Clinically, these findings emphasize that Long COVID remains a major global health challenge, even in the post-vaccination and Omicron-dominant era [3,4,14,15,16,17,19,20,21,22,23,24,25,26,27,28]. The persistence of fatigue and dyspnoea months or years after infection substantially impairs quality of life, physical performance, and socioeconomic productivity, especially among working-age adults and women [17,21,22,24,25,28]. Multidisciplinary Long COVID clinics—integrating physical rehabilitation, mental health support, and metabolic assessment—are therefore essential for comprehensive management [3,4,8,9,11].
From a research standpoint, future studies should: (1) Adopt uniform WHO-based diagnostic criteria and standardized symptom measurement tools [1,13,18,20,24]; (2) Incorporate variant- and vaccination-specific analyses to evaluate the evolving epidemiology of Long COVID [14,19,24,28]. (3) Utilize biomarker-guided prospective designs, integrating immune, endothelial, and metabolic profiling to unravel causal pathways [8,9,10]. (4) Extend follow-up beyond 24 months to determine the rate and predictors of complete recovery, as suggested by long-term cohorts [22,24,25,28].
Furthermore, harmonized data sharing through multicentre consortia would enable individual participant data (IPD) meta-analyses, which can better account for confounding and facilitate subgroup analyses by age, sex, and comorbidity burden [2,3,4,13,14,15,16,17,19,20,21,22,23,24,25,26,27,28]. Generalizability is influenced by vaccination coverage and variant era (pre-Delta vs. Delta vs. Omicron); future prospective cohorts should stratify analyses accordingly to disentangle temporal effects.

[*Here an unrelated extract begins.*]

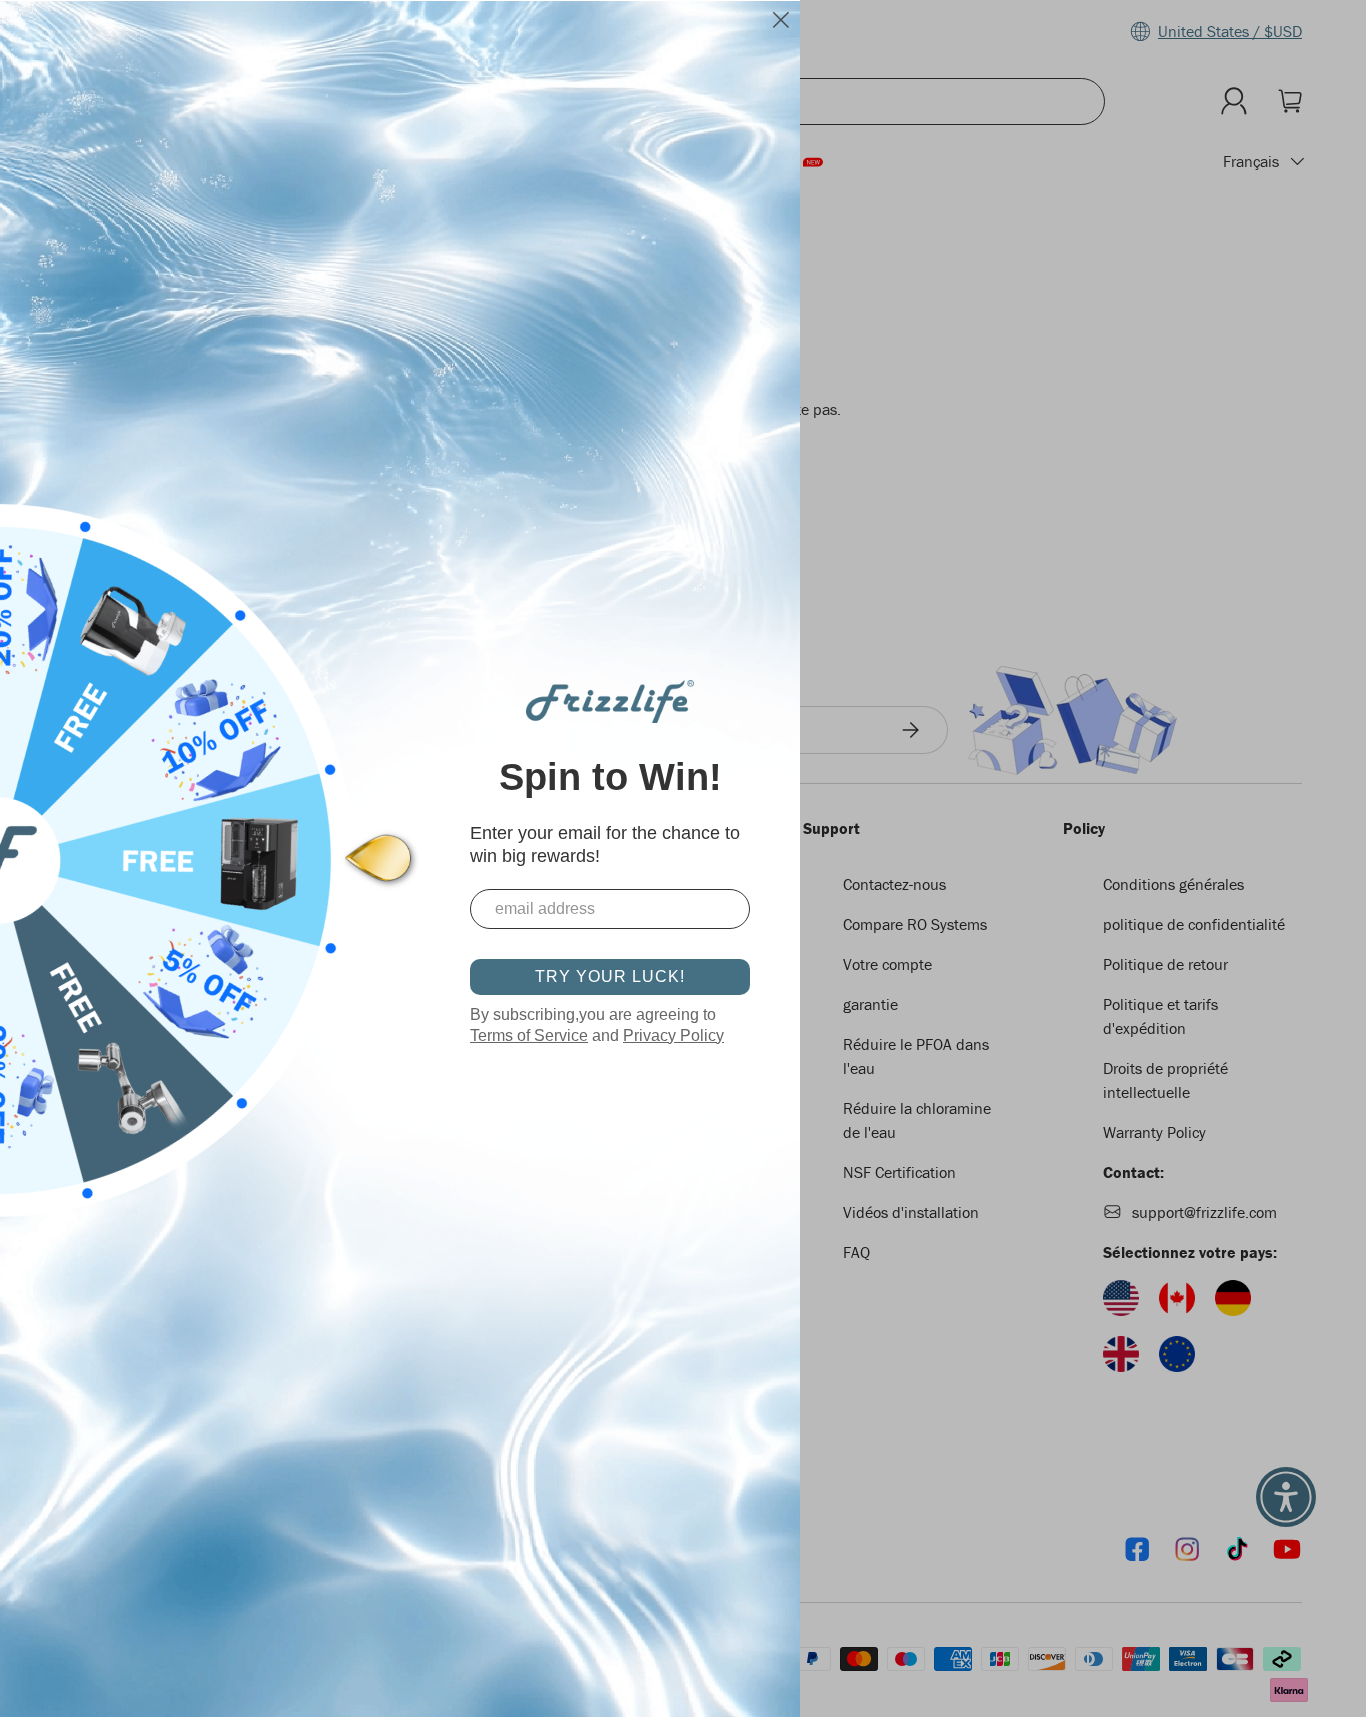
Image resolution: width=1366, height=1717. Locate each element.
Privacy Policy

4.6. Strengths and Limitations

Additionally, some large cohorts may overlap with earlier analyses, although cross-verification minimized duplication risk. The principal strength of this meta-analysis lies in its exclusive inclusion of prospective cohorts, ensuring temporal causality and minimizing recall bias. It represents the largest synthesis to date focused solely on prospective Long COVID trajectories, encompassing more than 31,000 participants across four continents. The rigorous PRISMA methodology, PROSPERO registration, and dual independent data extraction further enhance reproducibility and transparency.
Limitations include high between-study heterogeneity, incomplete reporting of vaccination and reinfection status, and limited biomarker data, which precluded mechanistic meta-regression. A key limitation is the single-database search (PubMed only), which may have missed cohorts indexed exclusively in Embase or Scopus; manual reference chasing partly mitigated this issue. Residual confounding by unmeasured variables (e.g., lifestyle, socioeconomic status, and cumulative viral exposures) cannot be excluded. Risk factors for prevalence and incidence of Long COVID may differ; pooled associations in this review refer to prevalence.
Additional limitations include the modest number of available cohorts, heterogeneous populations and follow-up durations, and lack of stratification by SARS-CoV-2 variant. Additionally, some large cohorts may overlap with earlier analyses, although cross-verification minimized duplication risk.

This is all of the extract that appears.